In June 2003, Networks Plus led the installation of the StoneFly IP SAN, which was straightforward and without incident. The configuration consists of the StoneFly Storage Concentrator i2000, which consists of a pair of Storage Concentrators with FailOver capabilities, redundant controllers and dual power supplies as well as Nexsan ATAboy2 RAID storage, a 24-port Dell Gigabit Ethernet switch and six Microsoft and Intel iSCSI initiators. In addition, the team installed dual active directories running ShadowCopy to take two snapshots each day of all files on T.B. Penick’s servers.

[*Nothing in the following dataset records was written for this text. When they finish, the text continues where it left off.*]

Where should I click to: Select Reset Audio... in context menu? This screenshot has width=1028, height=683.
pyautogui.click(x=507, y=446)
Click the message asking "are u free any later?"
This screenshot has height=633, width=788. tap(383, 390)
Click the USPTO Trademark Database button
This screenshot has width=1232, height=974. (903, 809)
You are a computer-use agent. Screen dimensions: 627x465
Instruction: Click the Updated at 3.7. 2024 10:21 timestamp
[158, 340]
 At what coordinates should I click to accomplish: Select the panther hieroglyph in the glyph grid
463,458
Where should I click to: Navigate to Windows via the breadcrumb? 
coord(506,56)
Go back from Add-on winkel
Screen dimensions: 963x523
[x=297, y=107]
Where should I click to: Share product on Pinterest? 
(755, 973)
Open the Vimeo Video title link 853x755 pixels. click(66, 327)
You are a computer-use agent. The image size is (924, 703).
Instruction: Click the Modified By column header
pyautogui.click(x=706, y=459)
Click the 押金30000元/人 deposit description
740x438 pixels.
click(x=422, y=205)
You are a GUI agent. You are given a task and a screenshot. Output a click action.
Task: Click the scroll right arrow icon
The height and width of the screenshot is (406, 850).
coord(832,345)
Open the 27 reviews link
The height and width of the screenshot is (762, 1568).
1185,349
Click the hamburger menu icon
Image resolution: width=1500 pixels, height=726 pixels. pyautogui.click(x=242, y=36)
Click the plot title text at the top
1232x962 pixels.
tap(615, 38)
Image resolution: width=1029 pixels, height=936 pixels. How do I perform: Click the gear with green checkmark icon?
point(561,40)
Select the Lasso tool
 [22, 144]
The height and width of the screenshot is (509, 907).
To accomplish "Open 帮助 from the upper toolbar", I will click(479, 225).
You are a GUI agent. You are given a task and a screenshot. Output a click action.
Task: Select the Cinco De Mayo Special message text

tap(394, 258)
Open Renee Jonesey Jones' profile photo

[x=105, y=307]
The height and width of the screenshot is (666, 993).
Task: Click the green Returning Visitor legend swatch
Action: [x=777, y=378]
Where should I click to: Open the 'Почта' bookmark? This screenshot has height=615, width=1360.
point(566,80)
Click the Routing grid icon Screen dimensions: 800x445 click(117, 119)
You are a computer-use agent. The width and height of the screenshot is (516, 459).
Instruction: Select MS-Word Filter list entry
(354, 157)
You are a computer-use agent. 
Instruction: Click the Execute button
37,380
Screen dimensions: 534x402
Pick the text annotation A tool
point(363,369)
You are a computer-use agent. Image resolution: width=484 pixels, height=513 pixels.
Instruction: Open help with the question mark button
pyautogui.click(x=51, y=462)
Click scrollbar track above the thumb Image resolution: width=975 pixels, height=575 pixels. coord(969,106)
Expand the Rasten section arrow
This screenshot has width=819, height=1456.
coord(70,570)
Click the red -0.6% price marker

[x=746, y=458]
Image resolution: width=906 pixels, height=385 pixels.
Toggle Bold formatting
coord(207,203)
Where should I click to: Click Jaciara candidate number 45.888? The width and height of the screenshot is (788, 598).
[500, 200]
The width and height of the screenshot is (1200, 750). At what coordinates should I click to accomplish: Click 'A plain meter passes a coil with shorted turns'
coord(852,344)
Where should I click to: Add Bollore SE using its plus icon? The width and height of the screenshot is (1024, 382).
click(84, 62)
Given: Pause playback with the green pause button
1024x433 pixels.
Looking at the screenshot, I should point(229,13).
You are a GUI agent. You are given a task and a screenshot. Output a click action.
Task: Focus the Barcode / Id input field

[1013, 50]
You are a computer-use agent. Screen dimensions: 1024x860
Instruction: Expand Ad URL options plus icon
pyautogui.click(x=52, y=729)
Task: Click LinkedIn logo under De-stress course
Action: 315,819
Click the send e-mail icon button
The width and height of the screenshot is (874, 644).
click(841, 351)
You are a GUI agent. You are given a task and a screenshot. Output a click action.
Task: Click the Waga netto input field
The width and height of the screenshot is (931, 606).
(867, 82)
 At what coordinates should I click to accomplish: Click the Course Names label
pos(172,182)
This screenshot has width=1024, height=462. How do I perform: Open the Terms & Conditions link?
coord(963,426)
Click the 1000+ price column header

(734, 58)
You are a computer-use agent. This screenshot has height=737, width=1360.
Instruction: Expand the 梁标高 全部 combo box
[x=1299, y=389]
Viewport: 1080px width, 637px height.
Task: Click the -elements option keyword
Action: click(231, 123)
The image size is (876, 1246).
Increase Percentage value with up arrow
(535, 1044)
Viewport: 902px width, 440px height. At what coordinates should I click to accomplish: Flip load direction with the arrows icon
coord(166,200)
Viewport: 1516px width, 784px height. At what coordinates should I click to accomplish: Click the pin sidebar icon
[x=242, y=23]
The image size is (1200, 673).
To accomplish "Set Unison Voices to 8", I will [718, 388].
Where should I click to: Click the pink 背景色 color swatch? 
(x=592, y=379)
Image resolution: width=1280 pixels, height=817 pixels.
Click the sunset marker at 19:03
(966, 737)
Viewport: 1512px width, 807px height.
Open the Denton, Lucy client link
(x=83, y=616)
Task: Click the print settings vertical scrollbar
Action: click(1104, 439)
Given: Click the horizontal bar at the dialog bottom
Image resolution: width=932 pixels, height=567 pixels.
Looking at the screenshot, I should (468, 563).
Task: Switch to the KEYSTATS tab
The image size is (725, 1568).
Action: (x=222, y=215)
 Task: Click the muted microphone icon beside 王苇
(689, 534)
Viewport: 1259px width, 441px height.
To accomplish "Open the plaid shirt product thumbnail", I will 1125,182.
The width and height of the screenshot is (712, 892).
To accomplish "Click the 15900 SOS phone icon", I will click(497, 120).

The team also implemented redundancy across other aspects of T.B. Penick’s IT foundation to ensure optimal performance and network uptime. Almost immediately, T.B Penick realized the benefits of this highly reliable, consolidated storage approach.
“The IP SAN is a dream come true,” said Marsh. “I no longer worry about running out of storage in the middle of a huge project or having to spend endless nights performing backups.” In particular, Marsh recalls several instances where project folders were accidentally deleted from the network. “Without the IP SAN, we could have spent tens of thousands of dollars recreating work that had been lost inadvertently,” he noted. “Now, I can restore files in less than a minute and avoid disasters that could adversely impact both productivity and bottom-line profitability.”
In measuring the ease and speed with which vital project files and digital images can now be restored, Marsh estimates that T.B. Penick has already reaped a return on its IP SAN investment. “We invested nearly $30,000 in our IP SAN, incorporating the StoneFly Storage Concentrator, storage arrays, Gigabit Ethernet switch and storage adapters,” explained Marsh. “Within months, the IP SAN has paid off for us by making it easy and fast to restore mission-critical data. In particular, we now perform disk-to-disk backups in a fraction of the time it used to take to complete a full system backup.”
In the past, Marsh and his small IT team spent most nights backing up the system with no time left for regular maintenance. Now, the team’s incremental nightly backups take only 10-20 minutes. Once a week full backups, which used to take days, is performed in less than 10 hours. When the disk-to-disk backup is completed, the IT team sends an archival copy to tape as a background activity that never impedes network performance.
With the StoneFly IP SAN, Marsh keeps current with system upgrades and requests for new applications easily. Plans are underway to add further fault tolerance to T.B. Penick’s solid IT foundation, including redundant T1s and Microsoft Exchange servers. “Our previous concerns about running out of storage have been replaced with an ongoing interest in using technology to optimize systems and boost productivity,” concluded Marsh. “With less to worry about, I’m contemplating taking a vacation.”